Rows from a dataset
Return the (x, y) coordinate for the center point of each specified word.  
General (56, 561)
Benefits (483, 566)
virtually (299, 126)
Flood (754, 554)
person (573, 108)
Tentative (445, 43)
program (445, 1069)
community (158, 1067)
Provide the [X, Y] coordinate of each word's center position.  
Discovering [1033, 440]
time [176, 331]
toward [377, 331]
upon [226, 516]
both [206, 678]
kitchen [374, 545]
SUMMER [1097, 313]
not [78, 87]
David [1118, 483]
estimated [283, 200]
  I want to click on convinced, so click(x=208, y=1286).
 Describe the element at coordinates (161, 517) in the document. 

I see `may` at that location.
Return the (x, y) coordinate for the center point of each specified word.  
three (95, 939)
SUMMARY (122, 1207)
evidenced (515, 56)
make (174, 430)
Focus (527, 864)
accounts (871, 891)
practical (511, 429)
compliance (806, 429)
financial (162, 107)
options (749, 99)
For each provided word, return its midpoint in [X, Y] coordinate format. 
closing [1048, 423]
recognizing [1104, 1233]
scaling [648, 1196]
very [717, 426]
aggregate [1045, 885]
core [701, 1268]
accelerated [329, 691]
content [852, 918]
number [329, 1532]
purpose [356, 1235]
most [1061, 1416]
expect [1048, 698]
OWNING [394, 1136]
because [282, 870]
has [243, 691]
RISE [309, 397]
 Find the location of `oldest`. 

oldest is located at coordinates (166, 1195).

Given request: Render the part of the records that opens with the line containing "recognizing [1104, 1233]" and runs to the end of the records as a numbered list, leaving out blank lines.

Worked answer:
1. recognizing [1104, 1233]
2. scaling [648, 1196]
3. very [717, 426]
4. aggregate [1045, 885]
5. core [701, 1268]
6. accelerated [329, 691]
7. content [852, 918]
8. number [329, 1532]
9. purpose [356, 1235]
10. most [1061, 1416]
11. expect [1048, 698]
12. OWNING [394, 1136]
13. because [282, 870]
14. has [243, 691]
15. RISE [309, 397]
16.  Find the location of `oldest`. 
17. oldest is located at coordinates (166, 1195).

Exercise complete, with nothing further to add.